There was a rise in the number of children being added to child protection registers because of emotional abuse and physical neglect, but a fall in the number of children registered because of sexual abuse and physical injury.
The extra £6m was announced by Deputy Education Minister Euan Robson, who said councils would get the funds over two years to explore new ways of improving the education of children in care.
Problem 'getting worse'
"Children who miss out on education face a life of difficulty as adults and no civilised society can tolerate this," he said.
"We are writing to councils making it clear that they must ensure children in care receive the same education opportunities as their peers."

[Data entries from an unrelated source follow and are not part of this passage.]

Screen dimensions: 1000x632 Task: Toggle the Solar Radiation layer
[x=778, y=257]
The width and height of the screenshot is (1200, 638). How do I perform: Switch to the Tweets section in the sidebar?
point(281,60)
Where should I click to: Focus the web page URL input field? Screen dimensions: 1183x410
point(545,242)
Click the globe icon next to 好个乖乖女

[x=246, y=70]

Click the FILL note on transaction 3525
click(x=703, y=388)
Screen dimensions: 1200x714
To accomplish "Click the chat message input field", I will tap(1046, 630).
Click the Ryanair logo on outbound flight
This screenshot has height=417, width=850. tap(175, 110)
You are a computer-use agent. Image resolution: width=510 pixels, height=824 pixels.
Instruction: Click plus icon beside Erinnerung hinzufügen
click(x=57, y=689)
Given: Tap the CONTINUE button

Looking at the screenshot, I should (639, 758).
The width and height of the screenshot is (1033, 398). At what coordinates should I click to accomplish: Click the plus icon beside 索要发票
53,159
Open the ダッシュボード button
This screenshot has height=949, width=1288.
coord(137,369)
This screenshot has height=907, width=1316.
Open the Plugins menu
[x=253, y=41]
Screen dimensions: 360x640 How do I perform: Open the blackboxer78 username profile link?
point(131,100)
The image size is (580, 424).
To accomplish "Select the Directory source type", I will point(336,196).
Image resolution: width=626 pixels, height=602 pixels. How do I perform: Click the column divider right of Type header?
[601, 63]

The SNP's education spokesman, Adam Ingram, said: "My main concern is that if 60% of children are leaving care without any qualifications then they will not be fully equipped with the tools they need to provide for themselves.
"While extra funding is always welcome, without a long-term strategy to try and solve the problem, the worry is that it will get increasingly worse."
Conservative communities spokeswoman Mary Scanlon said the figures showed the executive was letting down the youngsters whom they claimed to champion.
"It is shocking to see the discrepancies between the educational achievements of those children who are looked after by local authorities, and those who are not," she said.
Eric Jackson, social work spokesman for the Convention of Scottish Local Authorities (Cosla), said: "For too long these children have not been enabled to achieve to their maximum potential.
Thousands of children
"They are amongst the most vulnerable in our communities and deserve an opportunity to be included in and contribute to those communities."
The statistics showed almost 11,700 children were being looked after by local authorities on 31 May this year, a figure said to represent "a modest growth" in the figures for recent years.
A total of 2,245 children were on child protection registers on March 31, a 2% fall on the previous year.
The last five years have also seen dramatic increases in the number of children added to child protection registers for emotional abuse - up 108% - and physical neglect, up 80%.
But there have been decreases of 32% and 11% in the numbers added to registers for sexual abuse and physical injury.